Last week I was in Istanbul for ICMI ’14, the International Conference on Multimodal Interaction. ICMI is where signal processing and machine learning meets human-computer interaction, with aims of finding ways to use and improve multimodal interaction.
Ask two people and you’ll get a different definition of “multimodal interaction“. From my (HCI) perspective, it is interaction with technology using a variety of human capabilities; such as our perceptual abilities (like seeing, hearing, feeling) and motor control abilities (like speaking, gesturing, touching). In one of this year’s keynotes, Yvonne Rogers said we should design multimodal interfaces because we also experience the world using many modalities.
In this post I’m going to recap what I thought were the most interesting papers at the conference this year. There are also some photos of the sights, because why not?
Gesture Heatmaps: Understanding Gesture Performance with Colorful Visualizations
by Radu-Daniel Vatavu, Lisa Anthony and Jacob O. Wobbrock
Vatavu et al. presented a poster on Gesture Heatmaps, which are visualisations of how users perform touch-stroke gestures. Their visualisations represent characteristics of how users perform gestures, such as stroke speed and distance error from a gesture template. These visualisations can be used to summarise gesture performances, giving insight into how users perform touch gestures. These could be used to identify problematic gestures or understand which parts of gestures users find difficult, for example. Something which I liked about this paper was the way they used these visualisations to create confusion matrices, showing where and why gestures were misclassified.
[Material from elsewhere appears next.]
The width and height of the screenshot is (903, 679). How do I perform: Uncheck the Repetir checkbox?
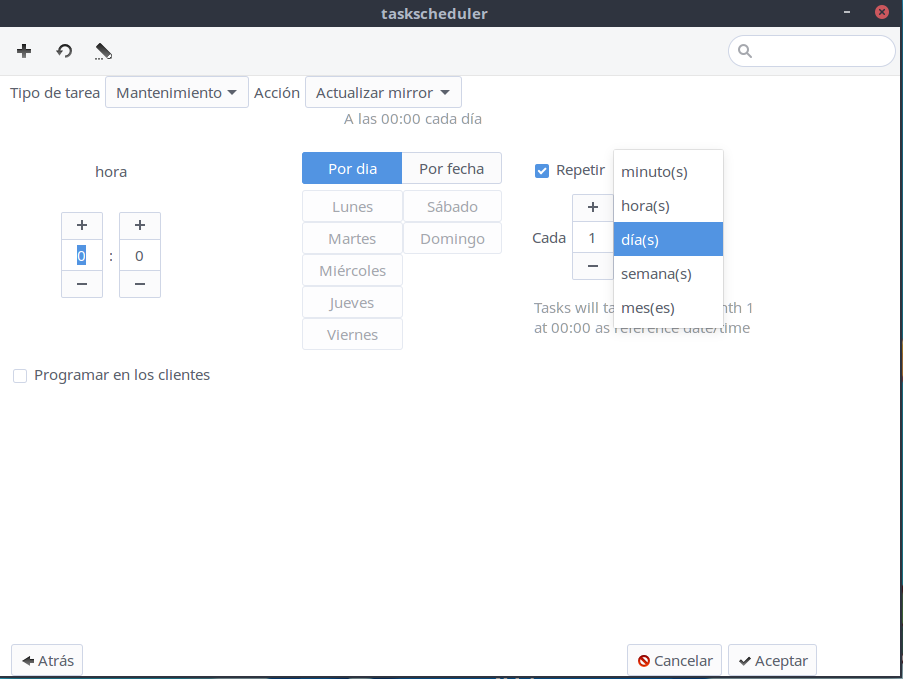542,170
CrossMotion: Fusing Device and Image Motion for User Identification, Tracking and Device Association
by Andrew D. Wilson and Hrvoje Benko
Wilson and Benko found that device acceleration (from accelerometers) was highly correlated with image acceleration (from a Kinect, in this case). This means that fusing acceleration data from these two sources can be used to identify a particular person in an image, even if their mobile device isn’t visible (for example, phone in pocket). Some advantages of using this approach are that users can be found in an image from their device movement alone (simplifying identification) and devices can be identified and tracked, even without direct line of sight.
SoundFLEX: Designing Audio to Guide Interactions with Shape-Retaining Deformable Interfaces
by Koray Tahiroğlu, Thomas Svedström, Valtteri Wikström, Simon Overstall, Johan Kildal and Teemu Ahmaniemi
Tahiroğlu et al. looked at how audio cues could be used to guide interactions with a deformable interface. They found that sound was an effective way of encouraging users to deform devices and some of their designs were particularly effective for guiding users to specific deformations. Based on these findings, they recommend using sound to help users discover deformations. Koray had a cool demo at the conference, which is the first time I’ve tried a deformable device prototype. Pretty neat idea.